I doule ditto Gauf!

If it were me (and I am nuts) I would up the procrit to twice a week, DD every 5 days and up riba to 1600. Then I would lock myself in my room until Christmas. If UND at that time, I would scale back to the more reasonable SOC for the long haul.
If not UND at Christmas, then maybe look into maintenence dosing.  In any event I know the supps will keep Joe around a good long time. Godspeace.

two thoughts : (1) statins (2) point out to your Drs that the UND-24 criterion is based on 48w tx. If you're willing to tx for  a *long* time - ala bill54 -  it's an artificial cutoff. The last AASLD had a couple of abstracts documenting the correlation between UND-week and extension efficacy. If you're willing to go to 96 or better, UND24, may not be the right cutoff - and that beautiful ALT's likely to be at least an indicator of a promising holding pattern.
All the best

Considering the consequences I had better make sure, I'm gonna try to get the test? thanks guys, jerry

I'm really thinking about the DD of interferon.  I tried posting to Dr. D but it wasn't allowing more questions.
Joe's Dr. appt. is on Tuesday at St.
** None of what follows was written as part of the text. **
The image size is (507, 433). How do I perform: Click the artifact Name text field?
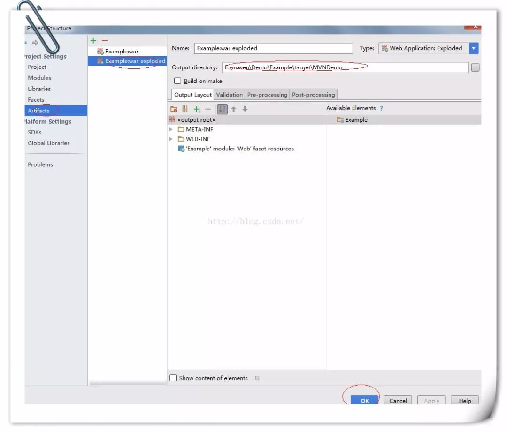pyautogui.click(x=273, y=48)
Louiis University Gastro Dept. and they have been really good.  Joe was very underdosed the first 2 tx's at another Gastro office. He was given 800 mg. of Riba and they repeatedly reduced the dose for anemia.  What a big sorry waste that was.  We had to make the long drive to a teaching hospital to get the kind of care that had any chance of working.  They are willing to push a little to make this work and I've been so thankful to have them.
I appreciate all the support and will report what we do and what happens.
Blessings,
Ev

It's called a HOMA test.....which is basically a formula that uses the results from a fasting blood sugar and a fasting insulin to figure out if you have insulin resistance.

Be aware that doing just the fasting blood sugar is not the same.  

Co

Glucose and Insulin are the blood tests you need.
With your viral decline its unlikely you are Insulin Resistant.

Although being stage 3 you could be.
CS

CoWriter, EXACTLY what test would I request to check for insulin resistance?
Evangelin, Hey, we started tx near one another and are Alinia buddies. I don't really have any advise but will (and have) keep ya'll in my prayers. your friend, in Him, jerry

It also may be the fact that there are some strong master printers floating around that have become resistant to the maxc of the INF dosage being taken. The virus/viron is a master of elusiveness meaning it sometimes changes faster than its environment to defend itself from excitation and mutates to a higher level or resistant of the INF and Riba being taken at the present regimen. I am sure you know how the virus works by now and is surly worth a shot, no pun intended. But yes, talk it over with his doctor before doing anything out of the box.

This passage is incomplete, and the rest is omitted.